To examine the presence and time course of betaadrenergic antagonism produced by amiodarone, the heart rate, QT interval and arrhythmia frequency in response to graded doses of isoproterenol were evaluated in eight patients treated with oral amiodarone for sustained ventricular tachycardia. Measurements were made before and every 2 days after beginning oral amiodarone therapy (600 mg twice daily). Isoproterenol was given in doses of 12.5, 25 and 50 ng/kg body weight per min. The mean heart rate at rest decreased from 73.1 ± 17.8 beats/min on day 0 to 57.8 ± 15.0 beats/min after 12 days of amiodarone therapy.

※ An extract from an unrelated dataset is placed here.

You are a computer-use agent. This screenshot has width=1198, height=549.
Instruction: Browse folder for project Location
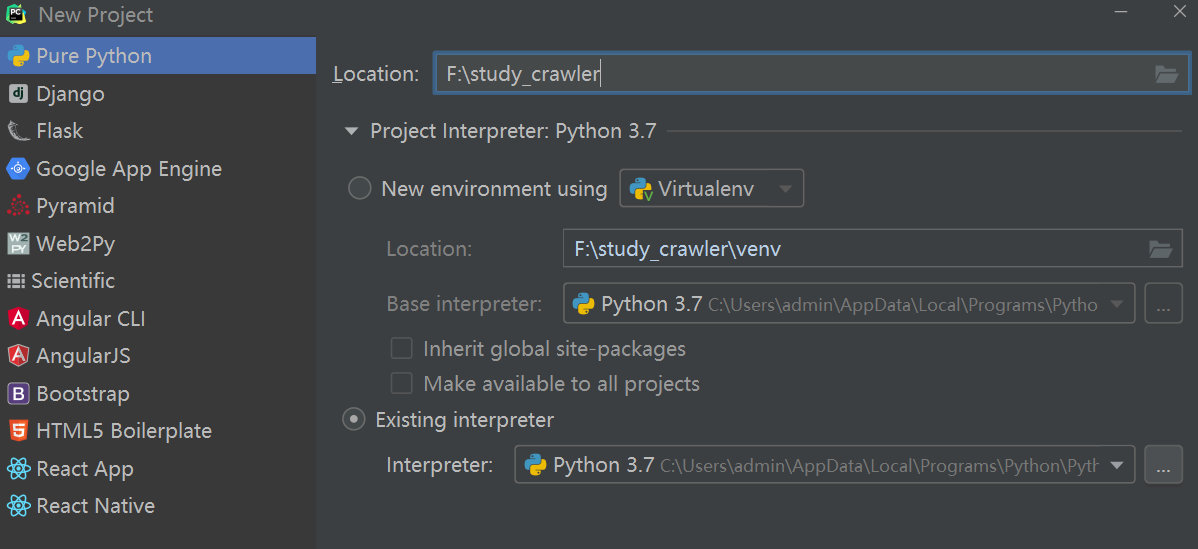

A significant linear decline in heart rate at rest was observed until day 6 (p < 0.05 for all comparisons). On all days isoproterenol produced a progressive increase in heart rate that reached 115.5 ± 20.2 beats/min on day 0 and 94.2 ± 18.5 beats/min on day 12. Amiodarone blunted the heart rate increase produced by isoproterenol on days 2 to 12 (p < 0.05 versus day 0). This effect was present by day 2 and did not change significantly thereafter. The mean corrected QT (QTc) interval increased from 430 ± 30 ms on day 0 to 449 ± 63 ms on day 12. A significant linear increase in QTc interval was observed until day 6 (p < 0.05 for all comparisons). There was no systematic effect of isoproterenol on the QTc interval. Five of eight patients had a significant number of isoproterenol-induced premature ventricular complexes. Ventricular ectopic activity in response to isoproterenol was abolished after 4 days of amiodarone therapy. It is concluded that 1) attenuation of the chronotropic and proarrhylhmic effects of isoproterenol by amiodarone provides in vivo evidence of beta-adrenergic antagonism by orally administered amiodarone; and 2) adrenergic antagonism occurs within 2 days after the onset of amiodarone therapy and may be responsible for some of this drug's early efficacy. © 1990.